Among the entries that follow, locate the line with "The height and width of the screenshot is (819, 1456)." and the line with "You are a computer-use". Output those lines and all lines in between, exactly, minus the pictures.

*** Opening of Information shown ***

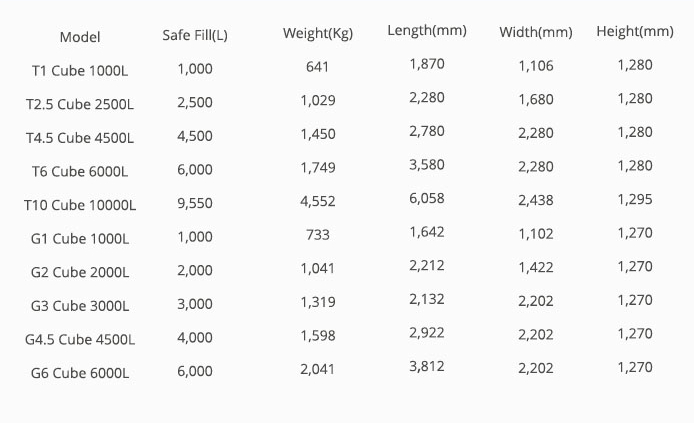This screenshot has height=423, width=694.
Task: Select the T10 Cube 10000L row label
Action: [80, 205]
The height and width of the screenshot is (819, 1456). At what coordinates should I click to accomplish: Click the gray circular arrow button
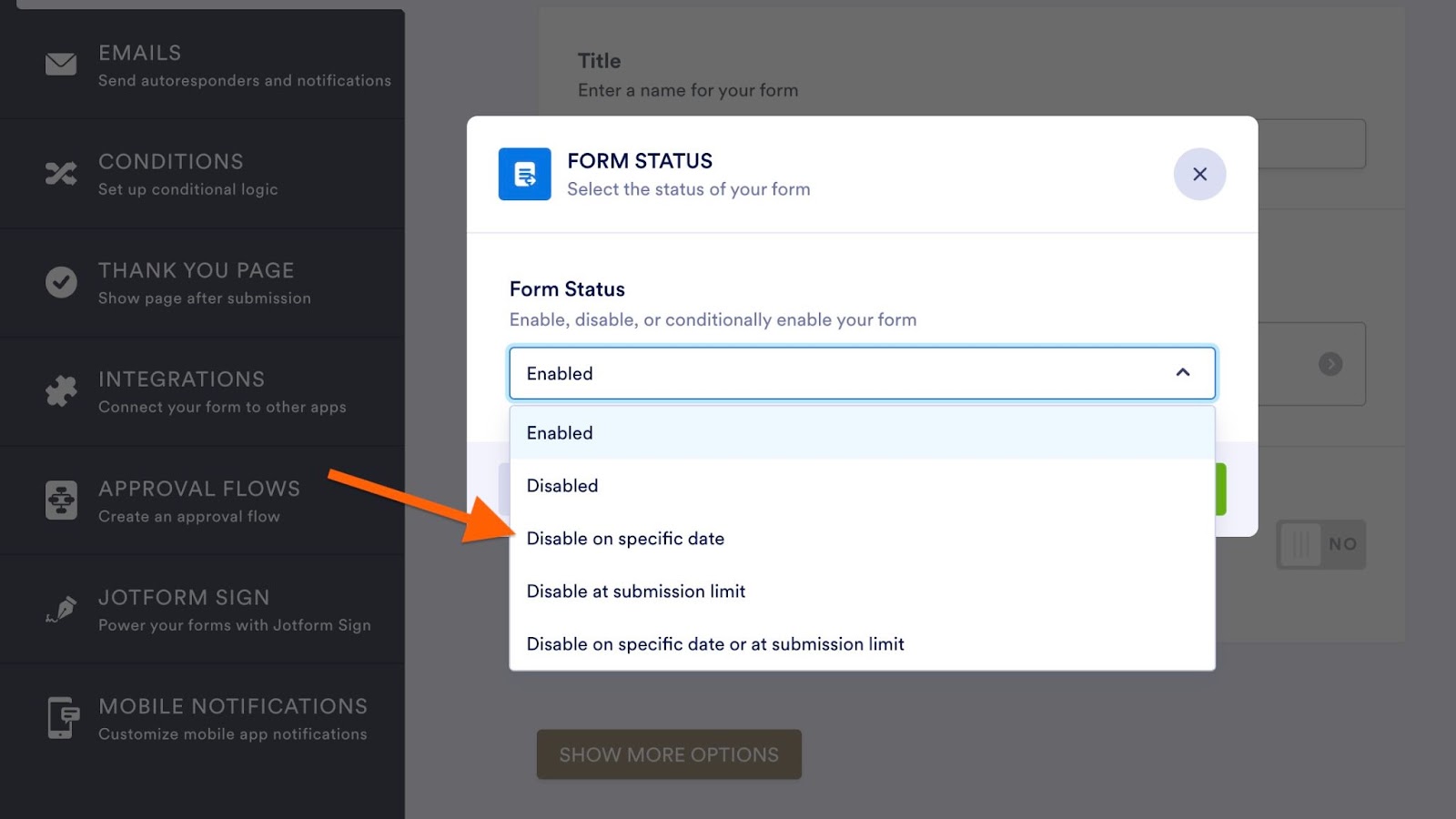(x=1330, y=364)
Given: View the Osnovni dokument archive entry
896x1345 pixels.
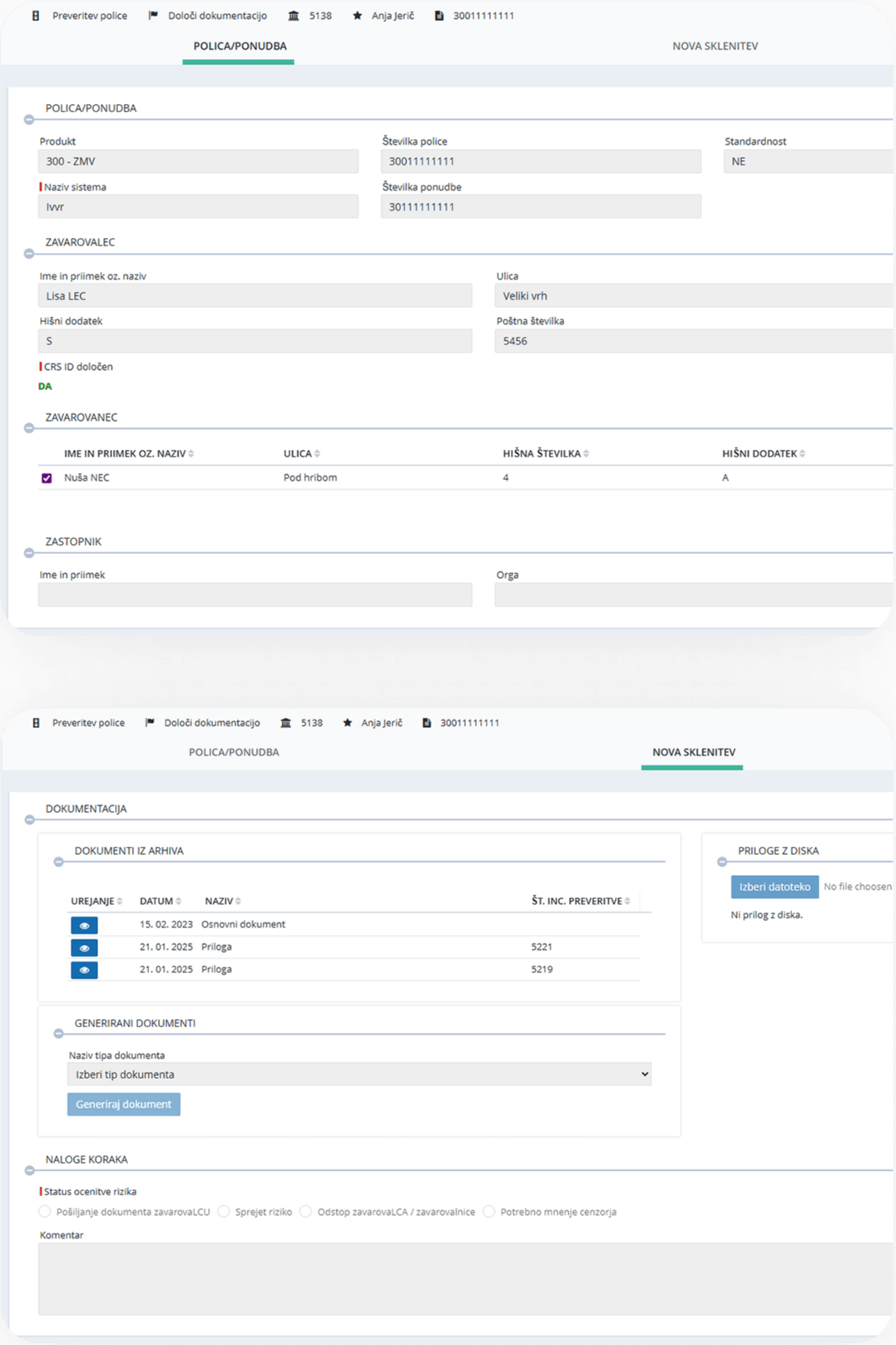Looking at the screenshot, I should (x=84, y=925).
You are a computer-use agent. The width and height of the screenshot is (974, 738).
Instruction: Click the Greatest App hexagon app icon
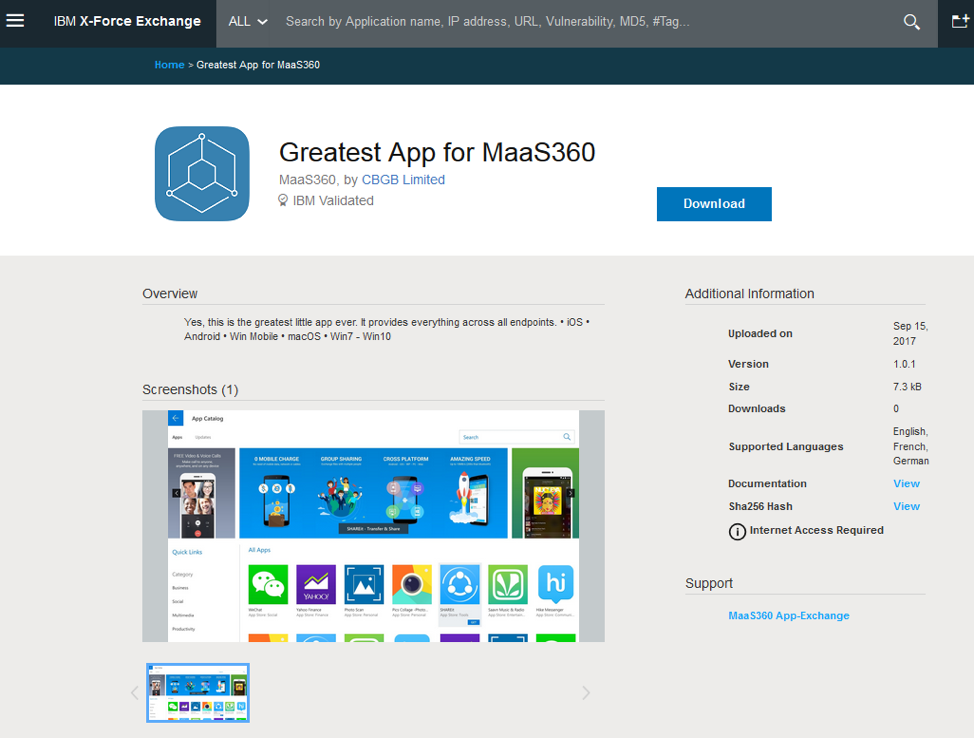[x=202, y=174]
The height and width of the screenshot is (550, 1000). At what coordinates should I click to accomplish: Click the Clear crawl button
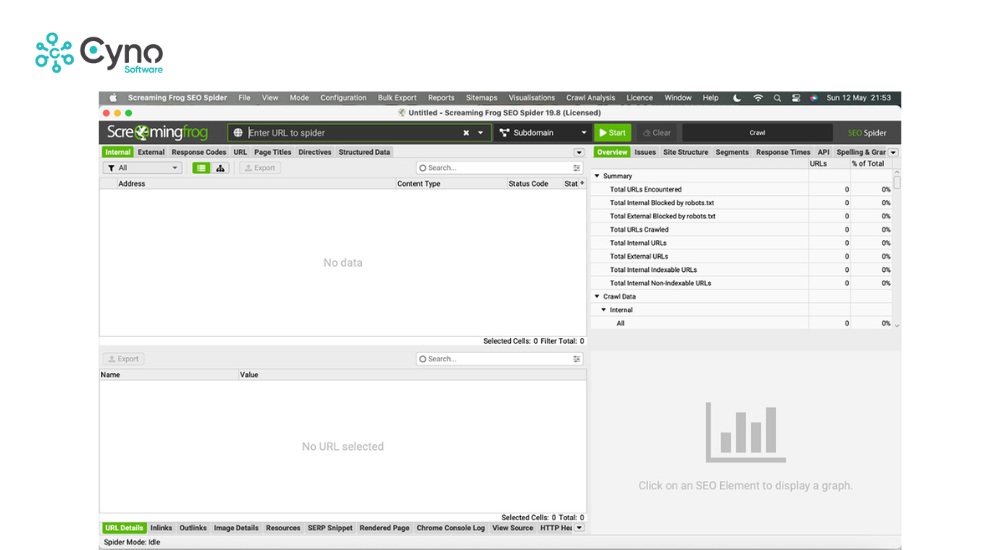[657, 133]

*** Close of Information shown ***
*** Opening of Information shown ***

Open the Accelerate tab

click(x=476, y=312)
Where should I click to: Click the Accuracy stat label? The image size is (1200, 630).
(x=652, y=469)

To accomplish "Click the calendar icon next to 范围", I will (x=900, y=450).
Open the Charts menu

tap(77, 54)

*** Close of Information shown ***

§ Written response:
The height and width of the screenshot is (819, 1456). At what coordinates should I click to accomplish: Click the gray circular arrow button
(x=1330, y=364)
Given: View the Osnovni dokument archive entry
896x1345 pixels.
Looking at the screenshot, I should (x=84, y=925).
You are a computer-use agent. The width and height of the screenshot is (974, 738).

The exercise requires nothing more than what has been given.